* _RECORDS TO USE_:

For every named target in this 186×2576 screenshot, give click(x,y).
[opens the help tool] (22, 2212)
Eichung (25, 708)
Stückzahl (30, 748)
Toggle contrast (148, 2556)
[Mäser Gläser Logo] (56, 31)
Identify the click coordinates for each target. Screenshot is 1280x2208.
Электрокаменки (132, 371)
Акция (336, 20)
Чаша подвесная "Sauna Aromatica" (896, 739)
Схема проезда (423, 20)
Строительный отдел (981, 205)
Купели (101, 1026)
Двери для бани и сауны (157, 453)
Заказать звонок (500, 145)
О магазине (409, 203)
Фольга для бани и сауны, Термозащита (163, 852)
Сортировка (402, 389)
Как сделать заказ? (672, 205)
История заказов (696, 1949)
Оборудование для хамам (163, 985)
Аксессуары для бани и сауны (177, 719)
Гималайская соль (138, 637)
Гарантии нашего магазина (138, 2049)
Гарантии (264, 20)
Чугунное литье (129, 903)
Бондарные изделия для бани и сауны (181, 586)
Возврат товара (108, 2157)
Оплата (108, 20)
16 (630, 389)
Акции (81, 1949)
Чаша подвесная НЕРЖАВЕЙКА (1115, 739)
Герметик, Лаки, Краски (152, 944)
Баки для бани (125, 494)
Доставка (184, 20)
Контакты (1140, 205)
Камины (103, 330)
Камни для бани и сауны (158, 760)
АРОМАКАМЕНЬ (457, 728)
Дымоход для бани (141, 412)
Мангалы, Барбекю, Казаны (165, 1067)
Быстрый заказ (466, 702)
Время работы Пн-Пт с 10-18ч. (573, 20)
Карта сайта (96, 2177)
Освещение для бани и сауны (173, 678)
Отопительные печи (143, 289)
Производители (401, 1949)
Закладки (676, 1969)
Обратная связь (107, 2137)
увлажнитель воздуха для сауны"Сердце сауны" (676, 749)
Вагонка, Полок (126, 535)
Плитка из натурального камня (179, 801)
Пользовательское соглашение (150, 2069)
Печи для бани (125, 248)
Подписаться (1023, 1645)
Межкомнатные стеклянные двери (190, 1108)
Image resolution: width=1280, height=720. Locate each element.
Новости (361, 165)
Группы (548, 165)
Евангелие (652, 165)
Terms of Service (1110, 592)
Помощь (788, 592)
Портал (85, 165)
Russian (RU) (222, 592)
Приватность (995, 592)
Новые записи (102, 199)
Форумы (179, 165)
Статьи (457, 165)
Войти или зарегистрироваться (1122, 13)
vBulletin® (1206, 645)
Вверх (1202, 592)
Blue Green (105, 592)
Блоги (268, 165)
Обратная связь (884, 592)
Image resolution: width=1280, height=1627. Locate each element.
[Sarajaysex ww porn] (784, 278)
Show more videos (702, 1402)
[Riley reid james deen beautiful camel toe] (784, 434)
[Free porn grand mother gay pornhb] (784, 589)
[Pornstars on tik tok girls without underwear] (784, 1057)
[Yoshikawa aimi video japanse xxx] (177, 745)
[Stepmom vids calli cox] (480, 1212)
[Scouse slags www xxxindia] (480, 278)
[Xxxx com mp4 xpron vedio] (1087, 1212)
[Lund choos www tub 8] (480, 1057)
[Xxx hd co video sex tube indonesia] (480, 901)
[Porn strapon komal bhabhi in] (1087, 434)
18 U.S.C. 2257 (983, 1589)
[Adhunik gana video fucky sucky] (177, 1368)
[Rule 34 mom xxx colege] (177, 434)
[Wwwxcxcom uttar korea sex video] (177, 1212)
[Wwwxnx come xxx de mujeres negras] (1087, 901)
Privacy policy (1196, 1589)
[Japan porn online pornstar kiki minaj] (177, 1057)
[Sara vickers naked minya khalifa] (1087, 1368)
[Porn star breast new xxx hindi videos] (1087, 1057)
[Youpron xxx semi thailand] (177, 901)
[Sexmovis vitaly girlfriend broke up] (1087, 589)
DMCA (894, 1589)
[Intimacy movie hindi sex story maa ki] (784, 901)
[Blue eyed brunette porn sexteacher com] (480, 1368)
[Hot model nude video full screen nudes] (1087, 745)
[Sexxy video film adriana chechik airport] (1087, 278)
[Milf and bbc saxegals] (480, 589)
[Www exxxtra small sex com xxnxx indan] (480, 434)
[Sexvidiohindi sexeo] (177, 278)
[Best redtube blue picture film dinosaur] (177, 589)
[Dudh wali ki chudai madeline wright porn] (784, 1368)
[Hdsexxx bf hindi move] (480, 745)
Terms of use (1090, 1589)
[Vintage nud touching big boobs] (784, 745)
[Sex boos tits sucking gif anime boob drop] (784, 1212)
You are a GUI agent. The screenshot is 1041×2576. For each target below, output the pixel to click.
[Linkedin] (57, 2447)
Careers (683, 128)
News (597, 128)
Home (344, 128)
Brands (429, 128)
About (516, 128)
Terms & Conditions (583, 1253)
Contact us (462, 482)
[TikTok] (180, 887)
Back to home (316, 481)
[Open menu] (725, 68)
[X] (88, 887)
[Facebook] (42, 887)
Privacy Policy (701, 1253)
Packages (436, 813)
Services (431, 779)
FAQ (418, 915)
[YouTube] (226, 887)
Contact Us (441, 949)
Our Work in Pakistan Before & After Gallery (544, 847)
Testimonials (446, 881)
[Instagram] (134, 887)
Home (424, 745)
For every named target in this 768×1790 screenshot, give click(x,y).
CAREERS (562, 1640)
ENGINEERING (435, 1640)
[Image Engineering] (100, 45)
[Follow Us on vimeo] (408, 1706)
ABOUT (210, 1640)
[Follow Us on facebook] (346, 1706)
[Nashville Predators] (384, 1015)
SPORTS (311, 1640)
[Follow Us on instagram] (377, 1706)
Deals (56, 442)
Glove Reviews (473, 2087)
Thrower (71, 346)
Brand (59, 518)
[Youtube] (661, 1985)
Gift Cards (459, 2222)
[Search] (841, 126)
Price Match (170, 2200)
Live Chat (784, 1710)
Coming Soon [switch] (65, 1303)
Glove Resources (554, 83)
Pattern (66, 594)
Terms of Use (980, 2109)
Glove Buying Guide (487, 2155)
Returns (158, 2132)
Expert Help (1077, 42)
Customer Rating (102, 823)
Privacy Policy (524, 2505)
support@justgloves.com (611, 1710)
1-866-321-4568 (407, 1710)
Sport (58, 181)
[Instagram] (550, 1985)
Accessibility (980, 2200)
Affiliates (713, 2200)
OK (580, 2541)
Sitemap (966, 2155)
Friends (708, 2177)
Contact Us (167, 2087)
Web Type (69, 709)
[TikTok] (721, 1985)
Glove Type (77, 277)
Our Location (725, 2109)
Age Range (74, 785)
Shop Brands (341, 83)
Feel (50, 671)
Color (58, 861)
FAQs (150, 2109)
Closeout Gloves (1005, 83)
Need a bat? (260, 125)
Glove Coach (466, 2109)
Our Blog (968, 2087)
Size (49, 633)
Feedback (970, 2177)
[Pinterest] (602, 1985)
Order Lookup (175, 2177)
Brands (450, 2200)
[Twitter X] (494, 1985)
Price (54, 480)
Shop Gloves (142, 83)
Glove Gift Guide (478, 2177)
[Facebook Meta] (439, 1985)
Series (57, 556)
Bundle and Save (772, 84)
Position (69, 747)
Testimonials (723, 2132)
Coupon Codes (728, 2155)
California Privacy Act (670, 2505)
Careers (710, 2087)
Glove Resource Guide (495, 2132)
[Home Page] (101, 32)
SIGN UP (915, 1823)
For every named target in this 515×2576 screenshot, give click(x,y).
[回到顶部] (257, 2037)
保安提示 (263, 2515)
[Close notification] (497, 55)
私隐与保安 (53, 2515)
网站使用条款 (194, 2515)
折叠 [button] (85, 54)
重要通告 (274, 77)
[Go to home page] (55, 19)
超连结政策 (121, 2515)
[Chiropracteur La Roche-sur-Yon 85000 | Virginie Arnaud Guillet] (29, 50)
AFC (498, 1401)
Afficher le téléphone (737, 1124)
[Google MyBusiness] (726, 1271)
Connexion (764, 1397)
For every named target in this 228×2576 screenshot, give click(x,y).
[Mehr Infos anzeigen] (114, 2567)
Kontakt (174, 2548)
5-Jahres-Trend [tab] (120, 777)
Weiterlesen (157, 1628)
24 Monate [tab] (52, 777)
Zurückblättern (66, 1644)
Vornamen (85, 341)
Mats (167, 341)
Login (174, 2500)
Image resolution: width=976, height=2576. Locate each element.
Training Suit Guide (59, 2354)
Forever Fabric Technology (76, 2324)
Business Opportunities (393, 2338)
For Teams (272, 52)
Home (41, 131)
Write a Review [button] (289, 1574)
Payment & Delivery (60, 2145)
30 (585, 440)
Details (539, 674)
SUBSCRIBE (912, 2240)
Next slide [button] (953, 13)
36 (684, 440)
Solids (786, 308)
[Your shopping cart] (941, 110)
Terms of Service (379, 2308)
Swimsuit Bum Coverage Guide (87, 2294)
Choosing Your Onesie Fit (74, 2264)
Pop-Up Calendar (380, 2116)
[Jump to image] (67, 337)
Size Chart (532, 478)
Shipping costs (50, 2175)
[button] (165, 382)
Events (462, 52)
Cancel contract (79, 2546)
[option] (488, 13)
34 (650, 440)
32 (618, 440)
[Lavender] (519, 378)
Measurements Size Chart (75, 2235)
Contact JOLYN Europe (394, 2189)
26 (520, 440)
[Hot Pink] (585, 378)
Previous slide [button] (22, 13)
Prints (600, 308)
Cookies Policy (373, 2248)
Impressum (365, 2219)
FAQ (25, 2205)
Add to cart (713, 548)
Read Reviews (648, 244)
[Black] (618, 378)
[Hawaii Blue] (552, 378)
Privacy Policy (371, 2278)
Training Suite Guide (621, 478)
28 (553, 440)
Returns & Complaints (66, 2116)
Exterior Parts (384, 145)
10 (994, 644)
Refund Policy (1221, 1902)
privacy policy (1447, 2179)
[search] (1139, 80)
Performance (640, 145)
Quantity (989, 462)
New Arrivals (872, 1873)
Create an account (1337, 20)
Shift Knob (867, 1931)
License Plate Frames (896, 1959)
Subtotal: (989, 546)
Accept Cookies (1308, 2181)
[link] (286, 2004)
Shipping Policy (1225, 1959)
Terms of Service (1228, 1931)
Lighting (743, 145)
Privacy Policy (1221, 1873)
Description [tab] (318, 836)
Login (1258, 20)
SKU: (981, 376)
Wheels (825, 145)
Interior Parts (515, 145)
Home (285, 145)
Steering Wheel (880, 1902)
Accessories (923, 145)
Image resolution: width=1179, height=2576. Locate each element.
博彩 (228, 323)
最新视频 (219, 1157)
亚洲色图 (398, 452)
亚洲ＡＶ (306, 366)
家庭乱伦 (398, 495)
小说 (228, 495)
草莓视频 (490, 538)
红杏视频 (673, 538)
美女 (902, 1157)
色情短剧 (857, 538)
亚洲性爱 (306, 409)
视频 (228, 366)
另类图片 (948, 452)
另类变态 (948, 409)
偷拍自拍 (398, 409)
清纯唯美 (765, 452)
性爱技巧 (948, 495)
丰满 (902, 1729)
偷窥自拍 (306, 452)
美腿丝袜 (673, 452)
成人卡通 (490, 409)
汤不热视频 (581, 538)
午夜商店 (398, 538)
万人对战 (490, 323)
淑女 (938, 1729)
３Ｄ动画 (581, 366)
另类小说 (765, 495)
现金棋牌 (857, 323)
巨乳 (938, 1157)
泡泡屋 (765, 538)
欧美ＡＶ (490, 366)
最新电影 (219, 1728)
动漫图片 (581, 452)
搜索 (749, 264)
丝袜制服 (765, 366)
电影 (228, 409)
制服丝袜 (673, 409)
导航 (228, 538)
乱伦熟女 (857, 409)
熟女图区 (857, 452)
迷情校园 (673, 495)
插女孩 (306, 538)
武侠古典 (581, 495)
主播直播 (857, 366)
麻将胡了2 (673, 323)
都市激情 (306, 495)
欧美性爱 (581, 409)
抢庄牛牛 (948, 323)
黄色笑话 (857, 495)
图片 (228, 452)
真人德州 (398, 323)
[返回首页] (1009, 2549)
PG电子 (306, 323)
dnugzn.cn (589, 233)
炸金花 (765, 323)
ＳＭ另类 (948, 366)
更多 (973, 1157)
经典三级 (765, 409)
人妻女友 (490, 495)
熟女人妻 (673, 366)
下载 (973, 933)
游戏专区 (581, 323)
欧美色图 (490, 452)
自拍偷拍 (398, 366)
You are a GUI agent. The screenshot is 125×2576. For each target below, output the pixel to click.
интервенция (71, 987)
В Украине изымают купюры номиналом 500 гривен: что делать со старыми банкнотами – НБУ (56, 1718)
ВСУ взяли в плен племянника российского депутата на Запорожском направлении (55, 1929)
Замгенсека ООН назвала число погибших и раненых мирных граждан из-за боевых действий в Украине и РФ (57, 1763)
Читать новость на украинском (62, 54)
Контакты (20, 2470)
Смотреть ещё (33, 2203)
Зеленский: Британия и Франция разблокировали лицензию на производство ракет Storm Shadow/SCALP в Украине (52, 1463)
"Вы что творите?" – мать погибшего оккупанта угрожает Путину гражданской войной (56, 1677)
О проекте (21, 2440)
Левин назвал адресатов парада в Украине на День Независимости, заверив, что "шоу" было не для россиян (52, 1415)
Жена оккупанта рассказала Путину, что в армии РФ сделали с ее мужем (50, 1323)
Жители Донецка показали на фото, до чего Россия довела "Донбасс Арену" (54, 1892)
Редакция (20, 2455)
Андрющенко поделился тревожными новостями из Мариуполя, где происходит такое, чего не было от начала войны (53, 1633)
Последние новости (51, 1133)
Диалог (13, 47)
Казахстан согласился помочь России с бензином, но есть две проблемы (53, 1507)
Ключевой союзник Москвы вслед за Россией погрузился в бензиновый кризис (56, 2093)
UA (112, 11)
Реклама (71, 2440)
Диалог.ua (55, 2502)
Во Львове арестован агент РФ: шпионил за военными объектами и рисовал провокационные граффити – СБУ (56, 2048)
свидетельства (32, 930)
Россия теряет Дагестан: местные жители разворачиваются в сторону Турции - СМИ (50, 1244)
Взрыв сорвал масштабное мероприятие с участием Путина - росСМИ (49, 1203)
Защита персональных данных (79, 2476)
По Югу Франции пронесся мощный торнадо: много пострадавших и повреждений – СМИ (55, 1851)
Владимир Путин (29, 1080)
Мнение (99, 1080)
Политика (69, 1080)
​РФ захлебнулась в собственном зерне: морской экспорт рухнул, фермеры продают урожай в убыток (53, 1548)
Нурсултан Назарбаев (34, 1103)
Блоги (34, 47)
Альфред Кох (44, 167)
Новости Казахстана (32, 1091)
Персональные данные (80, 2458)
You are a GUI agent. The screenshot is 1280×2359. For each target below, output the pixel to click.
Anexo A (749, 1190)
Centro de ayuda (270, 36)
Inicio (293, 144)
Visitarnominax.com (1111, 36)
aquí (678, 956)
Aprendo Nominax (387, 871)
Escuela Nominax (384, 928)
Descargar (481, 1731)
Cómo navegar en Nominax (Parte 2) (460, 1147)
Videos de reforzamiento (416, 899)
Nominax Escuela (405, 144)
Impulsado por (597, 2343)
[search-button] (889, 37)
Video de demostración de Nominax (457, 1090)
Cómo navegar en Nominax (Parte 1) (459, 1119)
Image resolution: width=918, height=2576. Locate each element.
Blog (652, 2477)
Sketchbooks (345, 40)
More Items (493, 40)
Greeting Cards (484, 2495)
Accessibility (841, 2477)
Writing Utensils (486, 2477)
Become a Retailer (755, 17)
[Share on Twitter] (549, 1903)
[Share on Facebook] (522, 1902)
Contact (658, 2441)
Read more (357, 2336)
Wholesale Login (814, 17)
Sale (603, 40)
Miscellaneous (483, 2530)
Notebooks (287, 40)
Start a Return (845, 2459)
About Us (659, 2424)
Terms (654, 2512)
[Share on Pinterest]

* _WORK ITEM_: Only the number is wanted: how many lines in the entries above contain the word "every"?

* _WRITTEN REPLY_: 4